Ankara doğumlusunuz ama Ankaralılığınız pek de bilinmiyor.
Ankara’da doğdum, Çinçin Bağları Kadırga Sokak’ta. Annem ben iki yaşındayken kardeşime hamile kalınca, dedem; “sen iki çocuğa birden bakamazsın, bu çocuğu bize ver” demiş, onların yanında Adapazarı’nda büyüdüm. Bütün tatillerde, yazlarda, aralarda gidip gelmeler oldu Ankara’ya. Yıldırım Beyazıt Lisesi’ne başladım 79’da, burada bitirdim liseyi. Doğduğum eve gittim geçen gün, bulana kadar bir saat dolandım. Çok değişmiş, gecekonduydu her yer, hep apartman dolmuş. Bizim ev arada kalmış duruyor.

Behzat Ç. projesi size geldiğinde ilgilenmenizin Ankaralılıkla ilgisi oldu mu?  Behzat’ın Ankaralılığıyla sizinkinin kesiştiği yerler var mı?
‘Ankaralılık’ diye bir şey var hakikaten. Behzat benden daha Ankaralı, bayağı Ankaralı! Biz romanı çok sevdik. Nereli olursa olsun, eser kötüyse olmazdı tabi, iyi yazılmış bir eser. Muharrem Gülmez genel koordinatörümüz, Emrah Serbes’le çalışıyormuş. İki romandan birini sinema filmi yapmak üzere konuşuyorlarmış. O sırada biz de okuduk, film değil dizi yapalım dedik birkaç bölümlük. Sonra iş büyüdü, seri dizi yapmaya karar verdik. İlk hali film senaryosuydu. Dizi yapmaya başlayınca ve iş ilerleyince, ikinci kitabın konusuna eğilmeyip, onu film yapmaya karar verdik. Sonra Muko da (Muharrem Gülmez) oynadı sinema filminde.

 ‘İstediğin kadar yetenekli ol, iyi bir takımın yoksa olmaz’ demişsiniz. İyi bir takım olmanın ötesinde Behzat Ç.’nin başarısı nedir?
Hangi açıdan soruyorsunuz, Behzat Ç. karakteriyse başarılı biri olduğunu düşünmüyorum. Projenin başarısını soruyorsanız, iyi bir senaryo samimi olmasından kaynaklı gayet inandırıcı kurgusu var. Seyircinin en önemli tepkisi de, inandırıcı bulmasıyla ilgili. 

Behzat’ı neden başarısız buluyorsunuz?
Doğru dürüst bir şeyi beceremiyor ki; hayatta çok başarısız, aile, duygusal hayatı, iş hayatında da başarısız. Arkadaşları müdür olmuş o hala başkomiser!
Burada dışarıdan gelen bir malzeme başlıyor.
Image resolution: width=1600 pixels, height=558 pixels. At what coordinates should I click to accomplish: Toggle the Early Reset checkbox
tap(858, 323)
İlistürasyon: Ozan Küçükusta

“Paranın çokluğu değil olay, ne kadar para gerektiriyorsa prodüksiyon, o parayı harcayacaksın. 50 milyon dolara film çekiyor adamlar, onun bir senti bile fazla değildir.”
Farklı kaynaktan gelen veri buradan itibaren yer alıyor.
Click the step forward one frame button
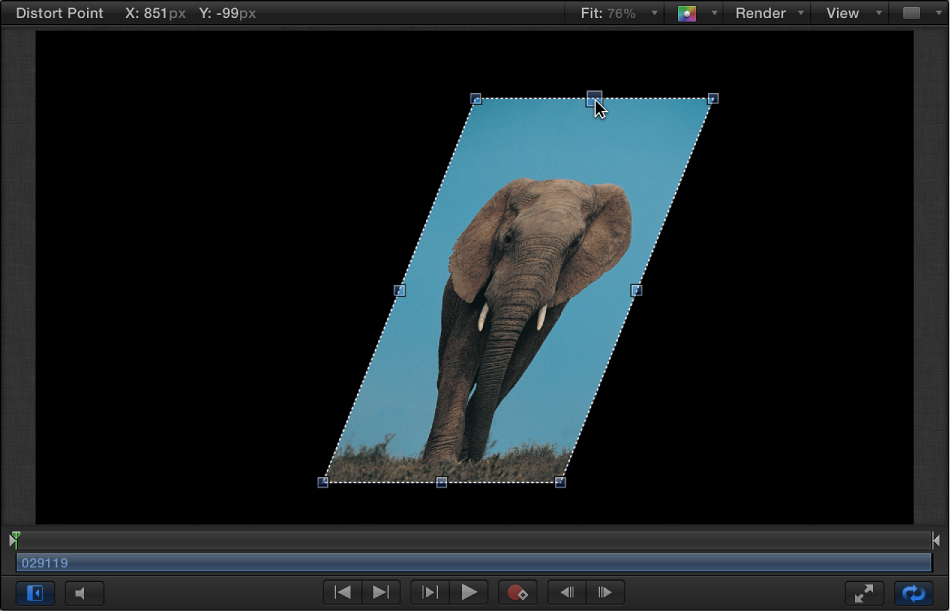Image resolution: width=950 pixels, height=612 pixels. (605, 592)
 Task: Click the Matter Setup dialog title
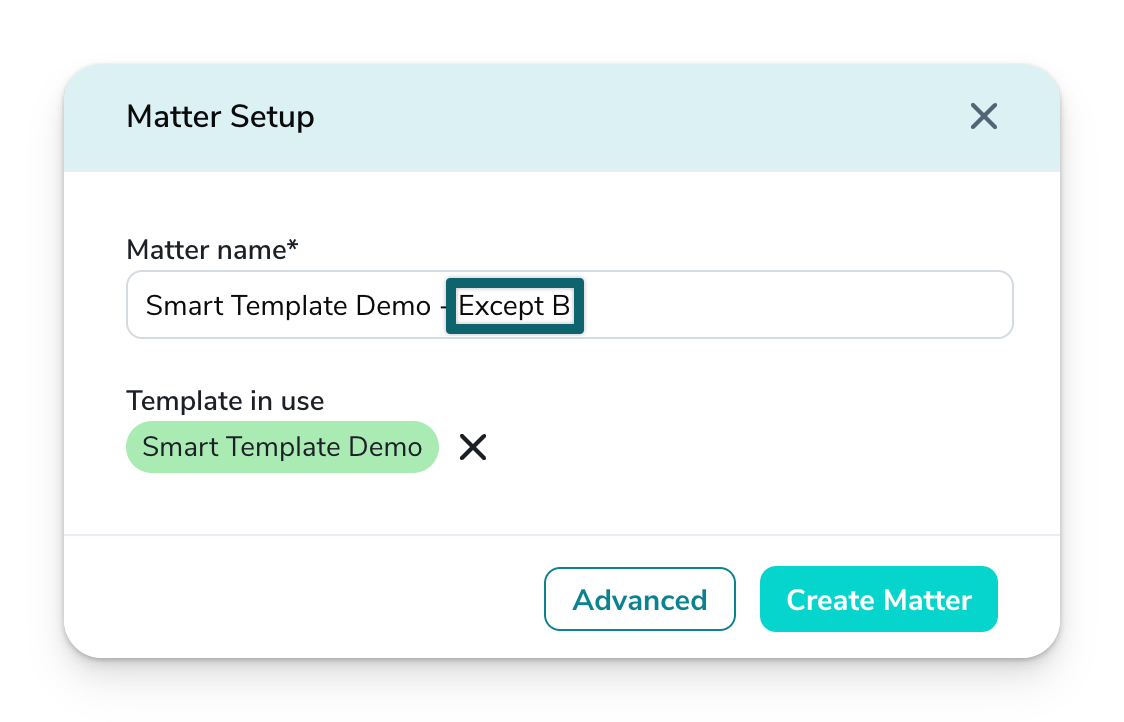pos(220,117)
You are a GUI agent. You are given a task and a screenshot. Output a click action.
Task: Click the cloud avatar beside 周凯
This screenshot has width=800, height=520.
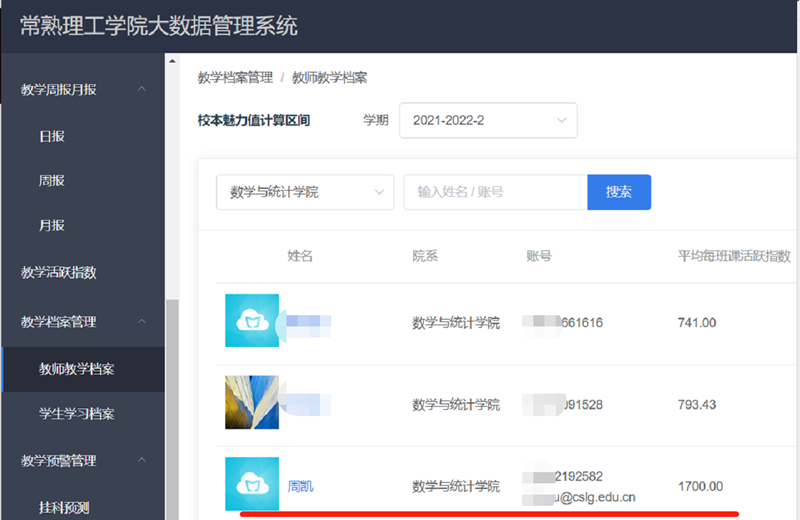pyautogui.click(x=252, y=484)
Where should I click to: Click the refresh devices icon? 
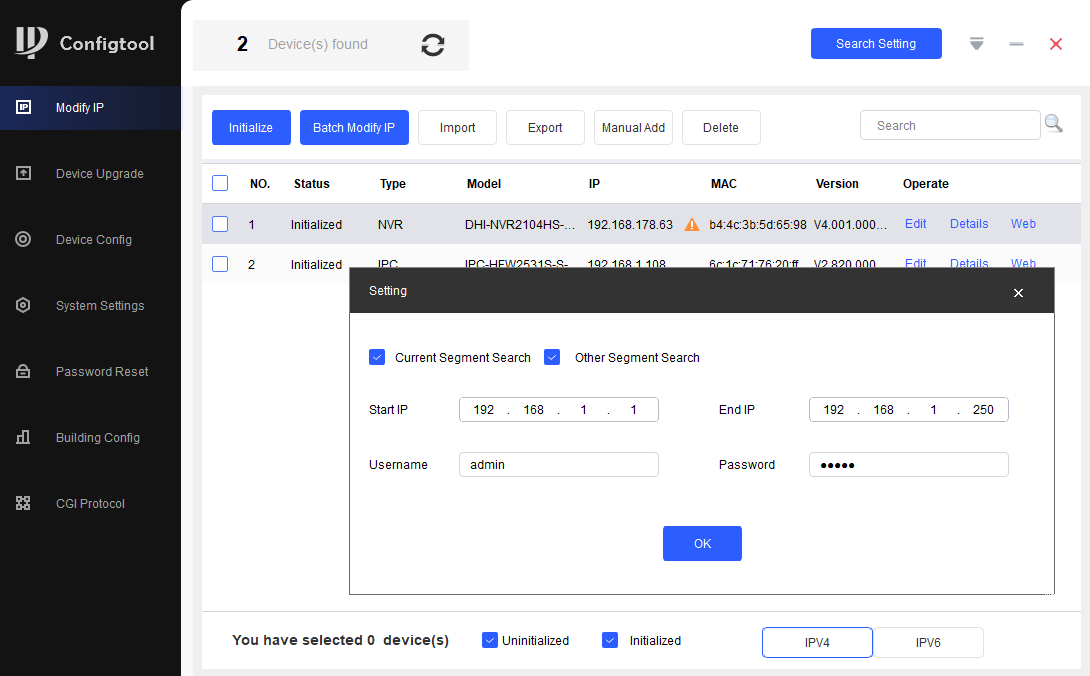click(432, 45)
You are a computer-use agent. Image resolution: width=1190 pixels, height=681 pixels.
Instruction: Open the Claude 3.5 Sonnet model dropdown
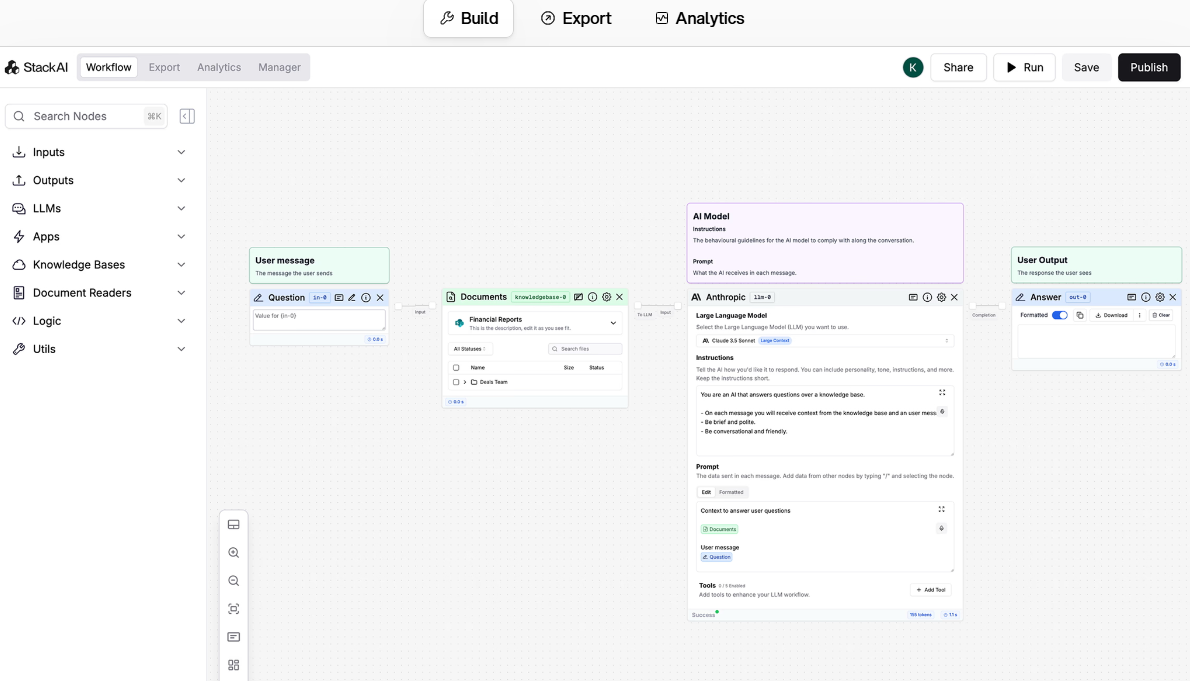click(825, 340)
Filme harcanan parayla seyirci sayısı, hasılat, reyting arasında bağlantı var mı? Behzat’ın bütçesi nasıl diğerlerine göre?
Öyle bir şey olduğunu sanmıyorum. Sinemada çok para meselesi şöyle, prodüksiyonun gerektirdiği harcamayı yapmak gerekli. Paranın çokluğu değil olay, ne kadar para gerektiriyorsa prodüksiyon, o parayı harcayacaksın. 50 milyon dolara film çekiyor adamlar, onun bir senti bile fazla değildir. Fazlaysa kısarlar, fuzuli, saçma sapan bir şey demek çok para. Pahalı prodüksiyon iş yapacak diye bir garanti yok. Olsaydı Amerikalılarınki olurdu. Hikâye kötüyse olmaz. Behzat, standart dizi bütçesi, özel bir durumu yok.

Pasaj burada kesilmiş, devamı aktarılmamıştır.